▶ **Exercise**:
In the material below, find the line containing "Image resolution: width=1234" and the line containing "Click the highlighted". Output those two lines and all lines between them exactly, without pictures.

▶ **Information shown**:
>>>>>
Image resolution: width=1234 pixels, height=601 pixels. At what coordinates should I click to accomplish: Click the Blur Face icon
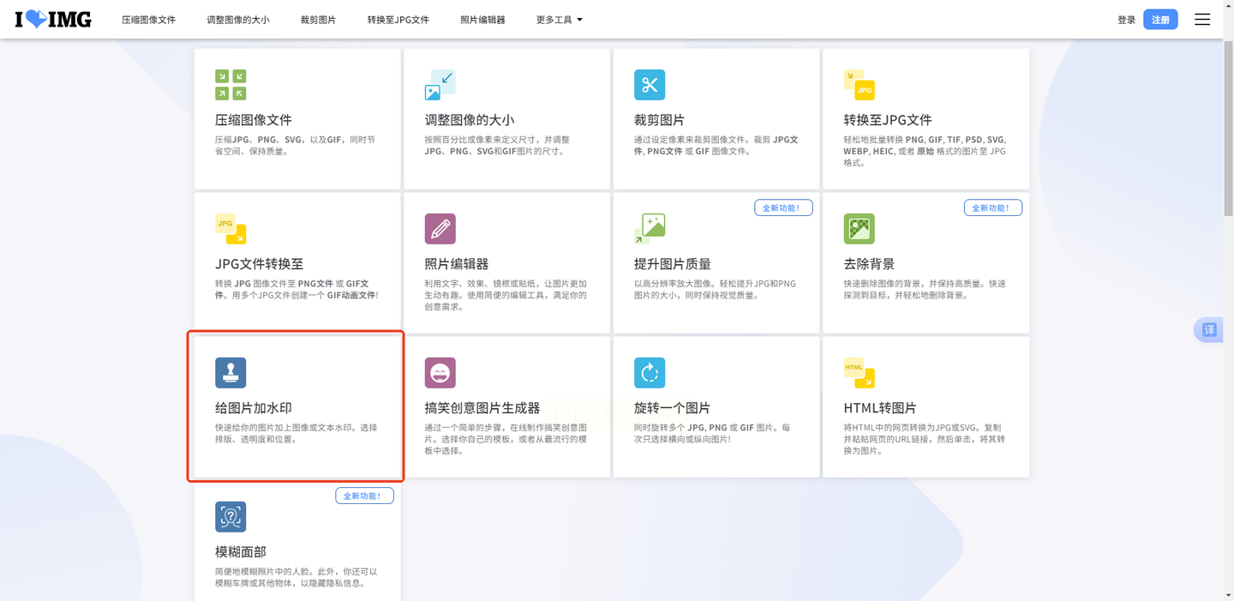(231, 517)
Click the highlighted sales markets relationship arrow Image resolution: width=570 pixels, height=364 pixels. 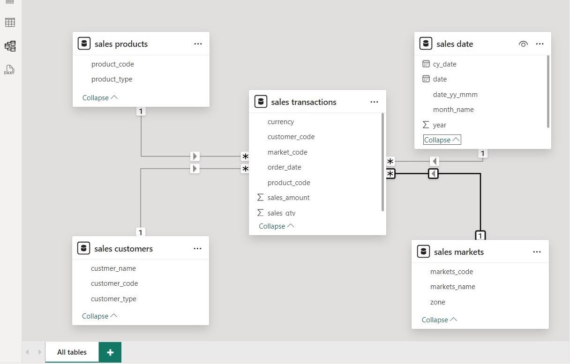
<<<<<
>>>>>
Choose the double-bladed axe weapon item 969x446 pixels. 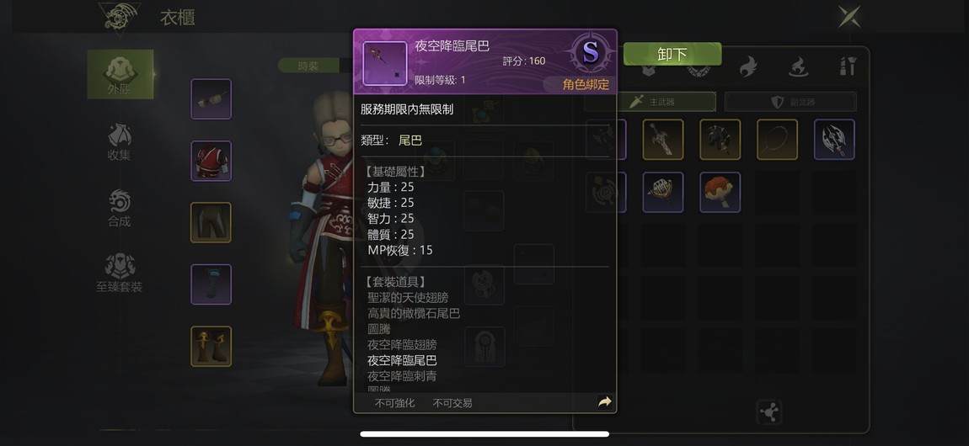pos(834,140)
<<<<<
>>>>>
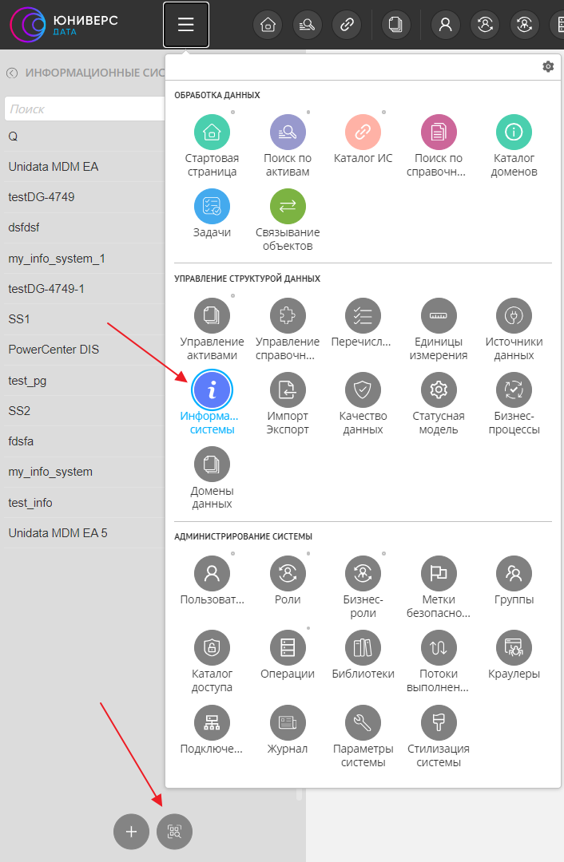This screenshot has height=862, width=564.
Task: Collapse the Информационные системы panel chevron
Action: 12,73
<<<<<
▶ **Solution for this task**:
Image resolution: width=1234 pixels, height=601 pixels. At what coordinates should I click to accomplish: Click the Blur Face icon
(231, 517)
Click the highlighted sales markets relationship arrow Image resolution: width=570 pixels, height=364 pixels. 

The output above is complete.